Re: [PATCH 11/19] VFS: Add ability to exclusively lock a dentry and use for create/remove operations.

[Al Viro <viro@zeniv.linux.org.uk>]

On Thu, Feb 06, 2025 at 04:42:48PM +1100, NeilBrown wrote:

> +bool d_update_lock(struct dentry *dentry,
> +		   struct dentry *base, const struct qstr *last,
> +		   unsigned int subclass)
> +{
> +	lock_acquire_exclusive(&dentry->d_update_map, subclass, 0, NULL, _THIS_IP_);
> +again:
> +	spin_lock(&dentry->d_lock);
> +	wait_var_event_spinlock(&dentry->d_flags,
> +				!check_dentry_locked(dentry),
> +				&dentry->d_lock);
> +	if (d_is_positive(dentry)) {
> +		rcu_read_lock(); /* needed for d_same_name() */

It isn't.  You are holding ->d_lock there.

> +		if (
> +			/* Was unlinked while we waited ?*/
> +			d_unhashed(dentry) ||
> +			/* Or was dentry renamed ?? */
> +			dentry->d_parent != base ||
> +			dentry->d_name.hash != last->hash ||
> +			!d_same_name(dentry, base, last)

Negatives can't be moved, but they bloody well can be unhashed.  So skipping
the d_unhashed() part for negatives is wrong.

> +		) {
> +			rcu_read_unlock();
> +			spin_unlock(&dentry->d_lock);
> +			lock_map_release(&dentry->d_update_map);
> +			return false;
> +		}
> +		rcu_read_unlock();
> +	}
> +	/* Must ensure DCACHE_PAR_UPDATE in child is visible before reading
> +	 * from parent
> +	 */
> +	smp_store_mb(dentry->d_flags, dentry->d_flags | DCACHE_PAR_UPDATE);

... paired with?

> +	if (base->d_flags & DCACHE_PAR_UPDATE) {
> +		/* We cannot grant DCACHE_PAR_UPDATE on a dentry while
> +		 * it is held on the parent
> +		 */
> +		dentry->d_flags &= ~DCACHE_PAR_UPDATE;
> +		spin_unlock(&dentry->d_lock);
> +		spin_lock(&base->d_lock);
> +		wait_var_event_spinlock(&base->d_flags,
> +					!check_dentry_locked(base),
> +					&base->d_lock);

Oh?  So you might also be waiting on the parent?  That's a deadlock fodder right
there - caller might be holding ->i_rwsem on the same parent, so you have waiting
on _->d_flags nested both outside and inside _->d_inode->i_rwsem.

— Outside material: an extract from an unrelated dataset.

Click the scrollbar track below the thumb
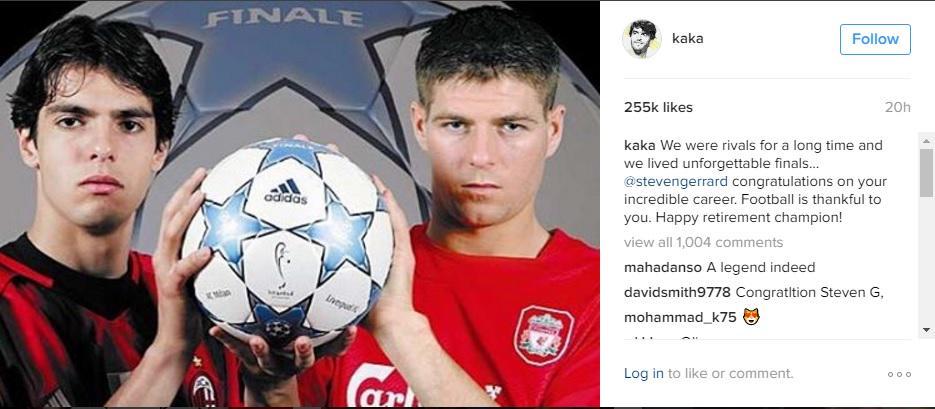 coord(926,259)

Just in case anyone goes "->i_rwsem will only be held shared" - that wouldn't help.
Throw fchmod() into the mix and enjoy your deadlock -
	A: holds ->i_rwsem shared, waits for C to clear DCACHE_PAR_UPDATE.
	B: blocked trying to grab ->i_rwsem exclusive
	C: has DCACHE_PAR_UPDATE set, is blocked trying to grab ->i_rwsem shared
and there you go...

> +		spin_unlock(&base->d_lock);
> +		goto again;
> +	}
> +	spin_unlock(&dentry->d_lock);
> +	return true;
> +}

The entire thing is refcount-neutral for both dentry and base.  Which makes this

> @@ -1759,8 +1863,9 @@ static struct dentry *lookup_and_lock_nested(const struct qstr *last,
>  
>  	if (!(lookup_flags & LOOKUP_PARENT_LOCKED))
>  		inode_lock_nested(base->d_inode, subclass);
> -
> -	dentry = lookup_one_qstr(last, base, lookup_flags);
> +	do {
> +		dentry = lookup_one_qstr(last, base, lookup_flags);
> +	} while (!IS_ERR(dentry) && !d_update_lock(dentry, base, last, subclass));

... a refcount leak waiting to happen.